Appendix B

Some Elementary Tips
for Frequency Analysis



1. Begin by counting up the frequencies of all the letters in the ciphertext. About five of the letters should have a frequency of less than 1 per cent, and these probably represent j, k, q, x and z. One of the letters should have a frequency greater than 10 per cent, and it probably represents e. If the ciphertext does not obey this distribution of frequencies, then consider the possibility that the original message was not written in English. You can identify the language by analyzing the distribution of frequencies in the ciphertext. For example, typically in Italian there are three letters with a frequency greater than 10 per cent, and nine letters have frequencies less than 1 per cent. In German, the letter e has the extraordinarily high frequency of 19 per cent, so any ciphertext containing one letter with such a high frequency is quite possibly German. Once you have identified the language you should use the appropriate table of frequencies for that language for your frequency analysis. It is often possible to unscramble ciphertexts in an unfamiliar language, as long as you have the appropriate frequency table.

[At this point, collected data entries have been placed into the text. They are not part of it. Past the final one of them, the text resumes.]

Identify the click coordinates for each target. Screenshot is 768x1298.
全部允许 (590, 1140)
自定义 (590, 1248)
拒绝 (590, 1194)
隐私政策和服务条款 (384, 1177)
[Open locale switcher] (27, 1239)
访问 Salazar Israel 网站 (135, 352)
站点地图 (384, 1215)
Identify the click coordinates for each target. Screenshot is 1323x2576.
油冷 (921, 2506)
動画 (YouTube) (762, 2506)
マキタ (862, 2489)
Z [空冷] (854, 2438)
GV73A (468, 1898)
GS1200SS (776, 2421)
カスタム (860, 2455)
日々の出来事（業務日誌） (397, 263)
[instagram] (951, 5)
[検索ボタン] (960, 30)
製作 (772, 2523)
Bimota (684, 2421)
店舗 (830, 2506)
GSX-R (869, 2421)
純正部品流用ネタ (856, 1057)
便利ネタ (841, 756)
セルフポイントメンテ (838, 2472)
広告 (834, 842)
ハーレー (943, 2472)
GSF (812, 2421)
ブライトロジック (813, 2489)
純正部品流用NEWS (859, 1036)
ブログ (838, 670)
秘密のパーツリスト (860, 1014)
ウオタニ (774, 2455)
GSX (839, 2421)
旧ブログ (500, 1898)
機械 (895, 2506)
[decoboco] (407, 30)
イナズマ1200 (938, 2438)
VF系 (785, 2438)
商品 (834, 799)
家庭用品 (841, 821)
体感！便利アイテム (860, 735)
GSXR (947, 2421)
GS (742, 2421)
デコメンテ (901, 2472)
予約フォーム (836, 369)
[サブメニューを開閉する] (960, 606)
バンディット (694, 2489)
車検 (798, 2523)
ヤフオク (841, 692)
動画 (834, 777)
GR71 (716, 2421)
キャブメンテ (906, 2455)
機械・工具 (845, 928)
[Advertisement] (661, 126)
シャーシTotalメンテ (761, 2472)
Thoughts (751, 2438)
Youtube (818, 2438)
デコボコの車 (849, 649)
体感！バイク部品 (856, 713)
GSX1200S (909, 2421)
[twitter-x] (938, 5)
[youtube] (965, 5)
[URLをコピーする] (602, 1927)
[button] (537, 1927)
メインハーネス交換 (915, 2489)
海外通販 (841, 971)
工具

2. If the correlation is sympathetic with English but the plaintext does not reveal itself immediately, which is often the case, then focus on pairs of repeated letters. In English the most common repeated letters are ss, ee, tt, ff, ll, mm and oo. If the ciphertext contains any repeated characters, you can assume that they represent one of these.

3. If the ciphertext contains spaces between words, then try to identify words containing just one, two or three letters. The only one-letter words in English are a and i. The commonest two-letter words are of, to, in, it, is, be, as, at, so, we, he, by, or, on, do, if, me, my, up, an, go, no, us, am. The most common three-letter words are the and and.

4. If possible, tailor the table of frequencies to the message you are trying to decipher. For example, military messages tend to omit pronouns and articles, and the loss of words such as i, he, a and the will reduce the frequency of some of the commonest letters. If you know you are tackling a military message, you should use a frequency table generated from other military messages.

5. One of the most useful skills for a cyptanalyst is the ability to identify words, or even entire phrases, based on experience or sheer guesswork. Al-Khalīl, an early Arabian cryptanalyst, demonstrated this talent when he cracked a Greek ciphertext. He guessed that the ciphertext began with the greeting “In the name of God”. Having established that these letters corresponded to a specific section of ciphertext, he could use them as a crowbar to pry open the rest of the ciphertext. This is known as a crib.